=== Items ===
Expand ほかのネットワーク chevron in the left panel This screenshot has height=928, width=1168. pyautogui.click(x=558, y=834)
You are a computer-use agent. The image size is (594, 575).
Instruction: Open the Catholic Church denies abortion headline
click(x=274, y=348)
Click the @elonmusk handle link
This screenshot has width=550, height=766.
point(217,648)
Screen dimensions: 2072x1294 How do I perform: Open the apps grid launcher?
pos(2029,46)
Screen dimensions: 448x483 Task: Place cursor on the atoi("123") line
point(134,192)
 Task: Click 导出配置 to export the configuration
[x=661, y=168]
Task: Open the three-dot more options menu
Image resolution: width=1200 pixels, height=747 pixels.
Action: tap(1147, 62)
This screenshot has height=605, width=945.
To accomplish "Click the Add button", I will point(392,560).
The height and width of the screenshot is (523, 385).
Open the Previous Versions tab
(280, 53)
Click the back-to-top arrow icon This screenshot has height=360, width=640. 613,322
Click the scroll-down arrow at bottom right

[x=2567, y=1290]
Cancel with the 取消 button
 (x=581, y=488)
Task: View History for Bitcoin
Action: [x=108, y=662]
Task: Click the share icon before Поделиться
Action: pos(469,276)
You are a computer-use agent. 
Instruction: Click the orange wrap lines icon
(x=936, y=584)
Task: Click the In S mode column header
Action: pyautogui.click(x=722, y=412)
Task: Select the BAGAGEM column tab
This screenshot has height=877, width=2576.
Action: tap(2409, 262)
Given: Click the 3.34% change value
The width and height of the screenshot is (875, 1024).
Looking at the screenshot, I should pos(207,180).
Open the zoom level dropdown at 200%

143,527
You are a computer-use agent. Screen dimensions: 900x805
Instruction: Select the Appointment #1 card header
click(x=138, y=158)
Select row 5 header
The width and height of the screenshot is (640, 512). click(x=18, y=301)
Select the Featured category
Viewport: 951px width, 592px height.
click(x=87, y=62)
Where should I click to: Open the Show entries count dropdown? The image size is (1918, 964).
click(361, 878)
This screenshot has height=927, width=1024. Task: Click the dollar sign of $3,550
===
# What you need to do:
Rewrite all of the data above, replacing "Instruction" with "Goal" everywhere it appears and keeping everything else unchanged.

# Exercise answer:
Expand ほかのネットワーク chevron in the left panel This screenshot has height=928, width=1168. pyautogui.click(x=558, y=834)
You are a computer-use agent. The image size is (594, 575).
Goal: Open the Catholic Church denies abortion headline
click(x=274, y=348)
Click the @elonmusk handle link
This screenshot has width=550, height=766.
point(217,648)
Screen dimensions: 2072x1294 How do I perform: Open the apps grid launcher?
pos(2029,46)
Screen dimensions: 448x483 Task: Place cursor on the atoi("123") line
point(134,192)
 Task: Click 导出配置 to export the configuration
[x=661, y=168]
Task: Open the three-dot more options menu
Image resolution: width=1200 pixels, height=747 pixels.
Action: tap(1147, 62)
This screenshot has height=605, width=945.
To accomplish "Click the Add button", I will point(392,560).
The height and width of the screenshot is (523, 385).
Open the Previous Versions tab
(280, 53)
Click the back-to-top arrow icon This screenshot has height=360, width=640. 613,322
Click the scroll-down arrow at bottom right

[x=2567, y=1290]
Cancel with the 取消 button
 (x=581, y=488)
Task: View History for Bitcoin
Action: [x=108, y=662]
Task: Click the share icon before Поделиться
Action: pos(469,276)
You are a computer-use agent. 
Goal: Click the orange wrap lines icon
(x=936, y=584)
Task: Click the In S mode column header
Action: pyautogui.click(x=722, y=412)
Task: Select the BAGAGEM column tab
This screenshot has height=877, width=2576.
Action: tap(2409, 262)
Given: Click the 3.34% change value
The width and height of the screenshot is (875, 1024).
Looking at the screenshot, I should pos(207,180).
Open the zoom level dropdown at 200%

143,527
You are a computer-use agent. Screen dimensions: 900x805
Goal: Select the Appointment #1 card header
click(x=138, y=158)
Select row 5 header
The width and height of the screenshot is (640, 512). click(x=18, y=301)
Select the Featured category
Viewport: 951px width, 592px height.
click(x=87, y=62)
Where should I click to: Open the Show entries count dropdown? The image size is (1918, 964).
click(361, 878)
This screenshot has height=927, width=1024. Task: Click the dollar sign of $3,550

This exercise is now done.